Salmon P. Chase
Salmon Portland Chase was a U.S. politician and jurist. He was the sixth Chief Justice of the United States. He also served as the 23rd Governor of Ohio. Chase was also the 25th United States Secretary of the Treasury. Chase sought the Republican nomination for president in the 1860 presidential election.
About Salmon P. Chase in brief
Salmon Portland Chase was a U.S. politician and jurist. He was the sixth Chief Justice of the United States. He also served as the 23rd Governor of Ohio and represented Ohio in the U. S. Senate. Chase was also the 25th United States Secretary of the Treasury. He became an anti-slavery activist and frequently defended fugitive slaves in court. Chase sought the Republican nomination for president in the 1860 presidential election, but the party chose Abraham Lincoln at its National Convention. Chase served as Chief Justice from 1864 to his death in 1873. He unsuccessfully sought the Democratic presidential nomination in 1868 and the Liberal Republican nomination in1872. His paternal immigrant ancestor was Aquila Chase from Cornwall, England, a ship-master who settled in Newbury, Massachusetts, about 1640. His maternal grandparents Alexander Ralston and Janette Balloch were Scottish, originally from Falkirk. Chase lived from 1820 to 1824 in Ohio with his uncle Bishop Philander Chase, a leading figure in the Protestant Episcopal Church in the West. He studied in the common schools of Windsor, Vermont, and Worthington, Ohio, and at Cincinnati College before entering the junior class at Dartmouth College. The Salmon P. Chase Birthplace and childhood home still stands in Cornish, New Hampshire, and his uncle Dudley Chase of Vermont was another uncle. He married Katherine Jane Garmiss, in 1835, shortly after their March 1834 wedding, an event which was a spiritual reakening for him.

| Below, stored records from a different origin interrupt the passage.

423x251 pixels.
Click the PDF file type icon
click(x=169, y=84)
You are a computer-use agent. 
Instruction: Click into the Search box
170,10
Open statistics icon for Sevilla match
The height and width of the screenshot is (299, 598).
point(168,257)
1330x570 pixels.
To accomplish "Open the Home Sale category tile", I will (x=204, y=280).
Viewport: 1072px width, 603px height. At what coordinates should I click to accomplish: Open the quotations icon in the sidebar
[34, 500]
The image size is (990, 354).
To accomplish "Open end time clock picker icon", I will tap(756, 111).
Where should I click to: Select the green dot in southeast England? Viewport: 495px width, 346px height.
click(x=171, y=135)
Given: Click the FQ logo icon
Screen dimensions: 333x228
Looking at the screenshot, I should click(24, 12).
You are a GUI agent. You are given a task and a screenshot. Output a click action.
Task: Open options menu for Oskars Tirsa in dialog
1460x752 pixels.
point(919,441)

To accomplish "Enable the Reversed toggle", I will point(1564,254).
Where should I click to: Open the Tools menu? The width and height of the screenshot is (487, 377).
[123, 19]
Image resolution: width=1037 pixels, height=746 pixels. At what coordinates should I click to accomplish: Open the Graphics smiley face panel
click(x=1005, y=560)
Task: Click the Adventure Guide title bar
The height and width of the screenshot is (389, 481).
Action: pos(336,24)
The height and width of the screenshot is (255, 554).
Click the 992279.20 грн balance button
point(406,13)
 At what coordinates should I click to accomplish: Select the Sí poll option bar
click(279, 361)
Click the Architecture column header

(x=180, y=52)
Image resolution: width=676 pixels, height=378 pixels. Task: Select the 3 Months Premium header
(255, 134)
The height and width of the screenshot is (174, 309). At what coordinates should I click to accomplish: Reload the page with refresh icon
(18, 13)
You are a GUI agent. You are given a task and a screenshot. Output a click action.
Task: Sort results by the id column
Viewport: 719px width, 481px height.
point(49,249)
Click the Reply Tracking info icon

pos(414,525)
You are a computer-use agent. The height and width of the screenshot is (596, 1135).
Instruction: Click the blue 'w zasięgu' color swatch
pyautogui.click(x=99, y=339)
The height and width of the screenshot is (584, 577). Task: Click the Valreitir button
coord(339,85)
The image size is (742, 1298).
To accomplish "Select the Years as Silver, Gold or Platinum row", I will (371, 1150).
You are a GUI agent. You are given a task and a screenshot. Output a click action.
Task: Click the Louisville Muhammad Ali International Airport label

He worked initially with the American Sunday School Union in Cincinnati, where public opinion was dominated by Southern business connections, including the attack on the press of James Birney during the Cincinnati riots of 1836. Chase became the leader of the political reformers, as opposed to the Garrisonian abolitionist movement. His argument in the case of Zand Jones v. Vantand Jones was dubbed the “Attorney General for Fugitive Slaves” Chase died in 1872, and was buried at Mount Vernon, Ohio. He is survived by his wife, three children, and a daughter, Mary Chase, who was born in Cincinnati in 1829. He had a son, Salmon Chase, Jr., who was elected to Congress in 1856. Chase died of complications from a heart attack in 1883, but was buried in Mount Vernon in 1884. He died of a stroke in 1887. He leaves behind a wife, Mary, and two children, Salmon, Jr. and a son-in-law, William Chase, III, who served as Ohio’s governor from 1856 to 1860. Chase is buried in Ohio’s Mount Vernon Cemetery, where he was a member of the Ohio House of Representatives from 1854 to 1864. He served as Secretary of Treasury from 1861 to 1865. He opposed the Compromise of 1850 and the Kansas–Nebraska Act. Chase helped establish the Republican Party, which opposed the extension of slavery into the territories. He tried to ensure the Union was well-financed during the Civil War. Chase continued to pursue the presidency.